**What you will do**
Repeat, with no changes, the rows from the one containing "1191x1159 pixels." down to the one containing "Open the Add", including both of those rows.

**Records to use**
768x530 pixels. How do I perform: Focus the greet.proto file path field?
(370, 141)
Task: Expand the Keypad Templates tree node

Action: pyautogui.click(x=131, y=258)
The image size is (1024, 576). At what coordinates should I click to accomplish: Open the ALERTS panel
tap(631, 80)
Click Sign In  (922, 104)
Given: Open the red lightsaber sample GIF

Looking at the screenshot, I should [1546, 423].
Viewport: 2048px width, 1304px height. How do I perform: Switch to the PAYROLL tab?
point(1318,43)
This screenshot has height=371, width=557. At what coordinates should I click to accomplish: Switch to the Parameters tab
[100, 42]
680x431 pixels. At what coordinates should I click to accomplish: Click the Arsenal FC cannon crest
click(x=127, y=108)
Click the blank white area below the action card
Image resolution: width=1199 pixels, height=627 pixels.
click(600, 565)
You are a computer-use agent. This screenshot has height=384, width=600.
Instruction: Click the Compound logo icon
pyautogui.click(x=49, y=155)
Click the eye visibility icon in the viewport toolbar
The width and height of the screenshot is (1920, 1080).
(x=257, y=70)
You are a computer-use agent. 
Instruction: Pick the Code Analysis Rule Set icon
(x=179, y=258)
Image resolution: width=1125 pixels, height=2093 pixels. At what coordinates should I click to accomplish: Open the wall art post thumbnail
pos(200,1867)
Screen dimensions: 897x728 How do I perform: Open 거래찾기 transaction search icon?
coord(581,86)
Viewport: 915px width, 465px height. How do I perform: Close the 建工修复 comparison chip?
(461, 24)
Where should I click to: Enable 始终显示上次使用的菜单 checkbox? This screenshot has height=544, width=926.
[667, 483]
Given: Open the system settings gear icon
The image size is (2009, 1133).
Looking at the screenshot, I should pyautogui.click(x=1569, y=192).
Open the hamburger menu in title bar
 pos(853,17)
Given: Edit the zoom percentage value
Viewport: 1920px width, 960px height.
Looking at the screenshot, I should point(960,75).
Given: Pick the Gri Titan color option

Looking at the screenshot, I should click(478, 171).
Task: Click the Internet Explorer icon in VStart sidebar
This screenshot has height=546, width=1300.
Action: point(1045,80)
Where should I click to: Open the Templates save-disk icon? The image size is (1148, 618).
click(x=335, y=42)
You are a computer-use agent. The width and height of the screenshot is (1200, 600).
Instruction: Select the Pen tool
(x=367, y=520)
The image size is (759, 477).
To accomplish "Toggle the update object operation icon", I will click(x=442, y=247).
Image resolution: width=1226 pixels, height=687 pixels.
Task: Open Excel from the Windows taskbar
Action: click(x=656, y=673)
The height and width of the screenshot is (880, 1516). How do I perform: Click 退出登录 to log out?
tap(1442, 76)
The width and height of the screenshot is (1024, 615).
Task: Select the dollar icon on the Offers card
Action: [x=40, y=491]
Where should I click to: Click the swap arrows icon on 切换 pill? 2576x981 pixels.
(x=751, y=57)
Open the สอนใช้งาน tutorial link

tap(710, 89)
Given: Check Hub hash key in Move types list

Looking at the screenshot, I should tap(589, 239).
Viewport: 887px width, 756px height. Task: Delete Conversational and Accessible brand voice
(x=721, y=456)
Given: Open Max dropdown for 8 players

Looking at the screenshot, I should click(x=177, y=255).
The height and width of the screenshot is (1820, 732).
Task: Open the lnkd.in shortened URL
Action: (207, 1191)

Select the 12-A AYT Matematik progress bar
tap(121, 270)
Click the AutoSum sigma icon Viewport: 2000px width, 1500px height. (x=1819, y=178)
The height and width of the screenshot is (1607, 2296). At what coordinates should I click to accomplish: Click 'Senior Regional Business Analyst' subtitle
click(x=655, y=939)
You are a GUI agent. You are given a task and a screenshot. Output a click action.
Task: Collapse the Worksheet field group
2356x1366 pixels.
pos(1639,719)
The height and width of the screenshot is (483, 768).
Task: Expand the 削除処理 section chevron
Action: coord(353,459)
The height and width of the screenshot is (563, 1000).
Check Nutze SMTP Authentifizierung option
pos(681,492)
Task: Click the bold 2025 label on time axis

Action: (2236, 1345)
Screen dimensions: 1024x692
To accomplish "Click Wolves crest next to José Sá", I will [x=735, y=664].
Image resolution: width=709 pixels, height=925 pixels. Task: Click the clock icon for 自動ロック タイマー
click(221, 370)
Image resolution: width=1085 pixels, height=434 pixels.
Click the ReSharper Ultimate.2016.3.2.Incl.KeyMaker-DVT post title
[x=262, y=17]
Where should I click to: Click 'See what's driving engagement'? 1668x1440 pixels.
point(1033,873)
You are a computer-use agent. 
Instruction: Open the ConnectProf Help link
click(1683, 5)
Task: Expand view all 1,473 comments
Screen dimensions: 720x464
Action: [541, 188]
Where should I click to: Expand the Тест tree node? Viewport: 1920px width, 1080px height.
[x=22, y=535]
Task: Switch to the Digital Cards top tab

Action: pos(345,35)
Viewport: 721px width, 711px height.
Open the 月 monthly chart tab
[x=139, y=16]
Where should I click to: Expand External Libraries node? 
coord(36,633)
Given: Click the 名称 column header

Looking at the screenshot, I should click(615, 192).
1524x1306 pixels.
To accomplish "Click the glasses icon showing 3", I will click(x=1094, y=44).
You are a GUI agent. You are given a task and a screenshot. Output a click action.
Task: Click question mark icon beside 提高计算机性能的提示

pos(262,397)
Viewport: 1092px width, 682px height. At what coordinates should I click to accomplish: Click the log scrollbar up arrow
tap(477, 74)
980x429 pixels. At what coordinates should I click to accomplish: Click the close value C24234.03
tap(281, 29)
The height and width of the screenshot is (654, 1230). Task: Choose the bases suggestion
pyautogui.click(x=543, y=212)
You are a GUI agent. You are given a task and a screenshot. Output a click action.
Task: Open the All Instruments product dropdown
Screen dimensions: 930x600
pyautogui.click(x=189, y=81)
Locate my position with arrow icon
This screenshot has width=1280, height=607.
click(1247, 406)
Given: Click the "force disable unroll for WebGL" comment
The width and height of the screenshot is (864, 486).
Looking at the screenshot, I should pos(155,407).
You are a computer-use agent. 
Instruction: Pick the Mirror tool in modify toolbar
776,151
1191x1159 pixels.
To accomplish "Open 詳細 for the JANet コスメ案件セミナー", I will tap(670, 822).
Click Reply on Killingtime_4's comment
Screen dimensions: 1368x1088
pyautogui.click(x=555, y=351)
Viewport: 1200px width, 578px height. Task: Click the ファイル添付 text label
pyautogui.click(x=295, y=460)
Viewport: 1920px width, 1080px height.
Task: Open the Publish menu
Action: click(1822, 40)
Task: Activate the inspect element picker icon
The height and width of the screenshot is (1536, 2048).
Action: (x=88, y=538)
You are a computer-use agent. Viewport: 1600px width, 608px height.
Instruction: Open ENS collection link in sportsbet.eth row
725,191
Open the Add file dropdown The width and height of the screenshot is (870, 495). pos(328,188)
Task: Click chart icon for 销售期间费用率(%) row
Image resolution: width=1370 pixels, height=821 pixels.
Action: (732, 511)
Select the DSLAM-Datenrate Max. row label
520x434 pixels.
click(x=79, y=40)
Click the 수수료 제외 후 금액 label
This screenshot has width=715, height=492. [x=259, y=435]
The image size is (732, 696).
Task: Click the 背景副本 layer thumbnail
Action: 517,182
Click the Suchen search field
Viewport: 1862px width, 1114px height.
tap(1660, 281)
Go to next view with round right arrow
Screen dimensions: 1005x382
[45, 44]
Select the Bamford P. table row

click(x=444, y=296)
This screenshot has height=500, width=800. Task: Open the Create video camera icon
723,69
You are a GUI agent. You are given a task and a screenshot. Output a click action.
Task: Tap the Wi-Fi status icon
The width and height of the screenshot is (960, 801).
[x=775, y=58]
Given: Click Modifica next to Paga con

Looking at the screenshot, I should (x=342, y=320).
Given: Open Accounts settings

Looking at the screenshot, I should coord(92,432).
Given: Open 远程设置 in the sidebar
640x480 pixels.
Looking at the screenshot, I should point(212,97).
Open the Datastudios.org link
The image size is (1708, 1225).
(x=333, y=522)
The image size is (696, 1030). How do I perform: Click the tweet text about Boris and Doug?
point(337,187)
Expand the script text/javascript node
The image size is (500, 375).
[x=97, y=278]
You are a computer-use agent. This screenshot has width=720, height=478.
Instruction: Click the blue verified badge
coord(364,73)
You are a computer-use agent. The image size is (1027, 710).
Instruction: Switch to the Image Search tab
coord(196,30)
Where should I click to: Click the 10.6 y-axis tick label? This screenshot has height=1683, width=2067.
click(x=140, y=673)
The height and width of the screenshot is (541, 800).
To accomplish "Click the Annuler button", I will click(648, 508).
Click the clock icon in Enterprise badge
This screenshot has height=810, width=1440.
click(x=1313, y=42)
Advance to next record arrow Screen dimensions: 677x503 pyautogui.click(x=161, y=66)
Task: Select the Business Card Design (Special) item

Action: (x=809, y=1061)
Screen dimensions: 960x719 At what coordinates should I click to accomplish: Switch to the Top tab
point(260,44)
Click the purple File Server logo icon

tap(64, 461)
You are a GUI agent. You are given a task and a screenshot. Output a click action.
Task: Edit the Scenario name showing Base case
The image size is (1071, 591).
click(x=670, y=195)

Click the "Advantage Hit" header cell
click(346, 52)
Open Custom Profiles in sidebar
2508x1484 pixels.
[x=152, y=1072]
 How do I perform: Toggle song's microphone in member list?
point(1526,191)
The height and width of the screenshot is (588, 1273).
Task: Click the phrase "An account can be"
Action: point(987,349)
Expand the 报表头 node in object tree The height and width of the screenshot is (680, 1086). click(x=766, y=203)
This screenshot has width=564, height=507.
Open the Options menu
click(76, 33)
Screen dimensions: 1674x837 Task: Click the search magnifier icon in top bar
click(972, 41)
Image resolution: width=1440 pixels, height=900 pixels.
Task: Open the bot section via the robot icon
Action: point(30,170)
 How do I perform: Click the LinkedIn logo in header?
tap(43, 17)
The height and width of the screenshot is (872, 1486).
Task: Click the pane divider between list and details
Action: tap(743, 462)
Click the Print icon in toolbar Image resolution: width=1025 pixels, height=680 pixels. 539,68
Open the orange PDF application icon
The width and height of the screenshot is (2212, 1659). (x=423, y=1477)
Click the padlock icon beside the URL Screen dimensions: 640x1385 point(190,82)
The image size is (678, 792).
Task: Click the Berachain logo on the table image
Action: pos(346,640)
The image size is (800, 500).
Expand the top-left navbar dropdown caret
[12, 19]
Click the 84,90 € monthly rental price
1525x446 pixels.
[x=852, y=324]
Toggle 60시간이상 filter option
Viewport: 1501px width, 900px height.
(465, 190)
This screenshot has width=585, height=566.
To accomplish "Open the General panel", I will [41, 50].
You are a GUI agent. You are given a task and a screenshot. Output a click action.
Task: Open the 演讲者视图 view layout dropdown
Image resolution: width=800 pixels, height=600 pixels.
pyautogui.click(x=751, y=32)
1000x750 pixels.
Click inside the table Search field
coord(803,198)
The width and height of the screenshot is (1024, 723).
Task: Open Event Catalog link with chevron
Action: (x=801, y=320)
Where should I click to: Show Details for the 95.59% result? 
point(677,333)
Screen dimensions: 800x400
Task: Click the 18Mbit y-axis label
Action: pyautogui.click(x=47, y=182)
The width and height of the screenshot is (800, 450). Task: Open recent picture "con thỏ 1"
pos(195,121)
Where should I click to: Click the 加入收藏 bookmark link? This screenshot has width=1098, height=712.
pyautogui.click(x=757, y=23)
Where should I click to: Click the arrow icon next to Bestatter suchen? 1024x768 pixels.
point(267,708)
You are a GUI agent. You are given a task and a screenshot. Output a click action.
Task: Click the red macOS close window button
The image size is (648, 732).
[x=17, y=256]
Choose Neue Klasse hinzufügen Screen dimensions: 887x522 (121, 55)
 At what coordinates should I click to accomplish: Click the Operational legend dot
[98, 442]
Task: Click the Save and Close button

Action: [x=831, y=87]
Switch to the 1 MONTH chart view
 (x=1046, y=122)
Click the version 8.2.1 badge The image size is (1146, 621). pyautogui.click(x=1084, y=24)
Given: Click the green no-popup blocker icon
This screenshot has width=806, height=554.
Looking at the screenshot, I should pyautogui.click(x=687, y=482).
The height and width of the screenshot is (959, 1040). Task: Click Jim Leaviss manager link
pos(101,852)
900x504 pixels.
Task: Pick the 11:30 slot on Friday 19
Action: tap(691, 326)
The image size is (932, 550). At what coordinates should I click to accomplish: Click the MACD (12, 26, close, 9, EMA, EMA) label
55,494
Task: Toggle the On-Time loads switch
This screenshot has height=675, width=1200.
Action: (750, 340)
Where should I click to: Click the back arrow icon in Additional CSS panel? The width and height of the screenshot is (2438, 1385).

**Reply to the task**
1191x1159 pixels.
To accomplish "Open 詳細 for the JANet コスメ案件セミナー", I will tap(670, 822).
Click Reply on Killingtime_4's comment
Screen dimensions: 1368x1088
pyautogui.click(x=555, y=351)
Viewport: 1200px width, 578px height. Task: Click the ファイル添付 text label
pyautogui.click(x=295, y=460)
Viewport: 1920px width, 1080px height.
Task: Open the Publish menu
Action: click(1822, 40)
Task: Activate the inspect element picker icon
The height and width of the screenshot is (1536, 2048).
Action: (x=88, y=538)
You are a computer-use agent. Viewport: 1600px width, 608px height.
Instruction: Open ENS collection link in sportsbet.eth row
725,191
Open the Add file dropdown The width and height of the screenshot is (870, 495). pos(328,188)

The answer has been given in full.